The judge added it’s an omission that needed to be corrected that Maples’ portrait is the first of an African American, calling it long overdue. In adding the new picture, the judge also rearranged existing pictures, placing President James Madison directly behind his bench, replacing previously situated colonial Gov. Alexander Spotswood.

“To me, the place of honor should be to President Madison because of the things that he did — not only in Orange County, but for the country at large and that’s a way of recognizing also Capt. Maples’ portrait is only one person away from President Madison’s. I think that speaks volumes because it does talk about the contributions from many people from many walks of lives,” said Franzén. He consulted with the OCAA Historical Society in deciding on Capt. Maples.


OCAAH Society president Darryle Crump said Maples was a community person, a veteran and a war hero. “It will be good if a person of color with all the aforementioned qualities would be in the courthouse — and actually the judge initiated it,” said the retired pastor of St. Mary’s Baptist Church in Washington, D.C. “Once he said that to us we suggested Capt. Maples.”

People are becoming more open to recognizing and respecting various cultures, Crump said of positive changes happening.

“You look in there, well, there’s no females in there either, there’s a female coming up as well,” Crump promised. OCAAH Society member Zann Nelson, of Reva, played a large part in organizing Saturday’s program attended by many nieces and nephews of Capt. Maples, several other judges, lawyers, press and elected officials. Dozens of people, mostly masked, gathered outside on the arched arcade before sitting on benches inside the ornate courtroom for the formal program.

Sister Doris Walker, now in her 80s, was among them. She was 4 when Maples died.

“I remember him coming to visit in Orange in his uniform and being a big brother I thought he was supposed to be,” she said. Walker agreed it took a certain kind of toughness to be a Tuskegee airman. “There wasn’t that many that were selected, he was one of the few that was selected to fly.”

Capt. Maples’ sister asked for copies of articles printed about the portrait unveiling and provided an email address, starting with “sputty” — her father’s nickname for the airman, “because he was always sputtering around like an airplane.” She said she was overwhelmed with gratitude for Orange County remembering his sacrifice.

“I said you want to put a picture where?! When Zann first contacted me I didn’t believe what she was saying. I think it’s a great honor for him and it’s a great honor for the young African Americans that are coming up in Orange to see that you can be somebody,” Walker said.


U.S. Rep. Anthony Brown, a veteran serving in Congress for Maryland’s 7th District, is part of the Maples family by marriage. He spoke in the courtroom after the cloth was removed from the portrait, thanking the judge for the recognition as well as the kind people of Orange County. Capt. Maples came from a long line of service, Brown said.

“It’s a family that reveres patriotism, honor and country and a family that recognizes that his service would not have been possible if it had not been first for the Buffalo Soldiers and the Harlem Hell-fighters of World War I,” Brown said.
——
**Tasks and exercises**
a) Can you reproduce the passage of the portrait article from "People are becoming" to "when Maples died."?
b) Can you arrange the rows from the line with "Task: Click the CDATA" to the final line of the rows as a JSON list of strings, one string per line, leaving out blank lines?
The article and the rows that follow it come from unrelated sources.
——
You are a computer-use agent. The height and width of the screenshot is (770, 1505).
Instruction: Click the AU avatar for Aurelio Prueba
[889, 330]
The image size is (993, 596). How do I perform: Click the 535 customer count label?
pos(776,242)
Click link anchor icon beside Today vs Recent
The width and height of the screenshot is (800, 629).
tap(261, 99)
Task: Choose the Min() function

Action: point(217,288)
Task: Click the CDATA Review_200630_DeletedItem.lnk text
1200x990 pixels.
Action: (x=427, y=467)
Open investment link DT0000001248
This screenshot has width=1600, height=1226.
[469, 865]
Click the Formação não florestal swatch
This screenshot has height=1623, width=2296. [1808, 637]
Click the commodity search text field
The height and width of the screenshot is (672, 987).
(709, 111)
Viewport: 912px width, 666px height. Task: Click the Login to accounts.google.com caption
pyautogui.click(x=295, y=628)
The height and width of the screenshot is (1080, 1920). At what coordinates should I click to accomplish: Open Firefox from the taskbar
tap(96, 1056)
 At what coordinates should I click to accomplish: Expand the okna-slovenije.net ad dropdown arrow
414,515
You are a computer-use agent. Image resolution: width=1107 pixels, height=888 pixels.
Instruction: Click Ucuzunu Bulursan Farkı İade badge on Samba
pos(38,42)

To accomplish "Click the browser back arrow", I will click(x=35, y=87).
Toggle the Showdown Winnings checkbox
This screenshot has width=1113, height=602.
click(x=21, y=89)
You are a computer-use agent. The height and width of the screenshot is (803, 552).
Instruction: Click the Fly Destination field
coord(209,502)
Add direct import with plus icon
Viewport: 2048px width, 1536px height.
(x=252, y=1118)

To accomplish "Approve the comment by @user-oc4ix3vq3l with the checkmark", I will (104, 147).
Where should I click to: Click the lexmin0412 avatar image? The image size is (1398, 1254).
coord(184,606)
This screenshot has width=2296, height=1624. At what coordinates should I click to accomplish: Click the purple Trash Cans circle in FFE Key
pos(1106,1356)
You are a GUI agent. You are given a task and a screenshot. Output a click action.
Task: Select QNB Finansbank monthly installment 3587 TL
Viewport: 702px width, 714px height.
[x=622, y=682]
——
**Results**
a)
People are becoming more open to recognizing and respecting various cultures, Crump said of positive changes happening.

“You look in there, well, there’s no females in there either, there’s a female coming up as well,” Crump promised. OCAAH Society member Zann Nelson, of Reva, played a large part in organizing Saturday’s program attended by many nieces and nephews of Capt. Maples, several other judges, lawyers, press and elected officials. Dozens of people, mostly masked, gathered outside on the arched arcade before sitting on benches inside the ornate courtroom for the formal program.

Sister Doris Walker, now in her 80s, was among them. She was 4 when Maples died.

b)
[
  "Task: Click the CDATA Review_200630_DeletedItem.lnk text",
  "1200x990 pixels.",
  "Action: (x=427, y=467)",
  "Open investment link DT0000001248",
  "This screenshot has width=1600, height=1226.",
  "[469, 865]",
  "Click the Formação não florestal swatch",
  "This screenshot has height=1623, width=2296. [1808, 637]",
  "Click the commodity search text field",
  "The height and width of the screenshot is (672, 987).",
  "(709, 111)",
  "Viewport: 912px width, 666px height. Task: Click the Login to accounts.google.com caption",
  "pyautogui.click(x=295, y=628)",
  "The height and width of the screenshot is (1080, 1920). At what coordinates should I click to accomplish: Open Firefox from the taskbar",
  "tap(96, 1056)",
  " At what coordinates should I click to accomplish: Expand the okna-slovenije.net ad dropdown arrow",
  "414,515",
  "You are a computer-use agent. Image resolution: width=1107 pixels, height=888 pixels.",
  "Instruction: Click Ucuzunu Bulursan Farkı İade badge on Samba",
  "pos(38,42)",
  "To accomplish \"Click the browser back arrow\", I will click(x=35, y=87).",
  "Toggle the Showdown Winnings checkbox",
  "This screenshot has width=1113, height=602.",
  "click(x=21, y=89)",
  "You are a computer-use agent. The height and width of the screenshot is (803, 552).",
  "Instruction: Click the Fly Destination field",
  "coord(209,502)",
  "Add direct import with plus icon",
  "Viewport: 2048px width, 1536px height.",
  "(x=252, y=1118)",
  "To accomplish \"Approve the comment by @user-oc4ix3vq3l with the checkmark\", I will (104, 147).",
  "Where should I click to: Click the lexmin0412 avatar image? The image size is (1398, 1254).",
  "coord(184,606)",
  "This screenshot has width=2296, height=1624. At what coordinates should I click to accomplish: Click the purple Trash Cans circle in FFE Key",
  "pos(1106,1356)",
  "You are a GUI agent. You are given a task and a screenshot. Output a click action.",
  "Task: Select QNB Finansbank monthly installment 3587 TL",
  "Viewport: 702px width, 714px height.",
  "[x=622, y=682]"
]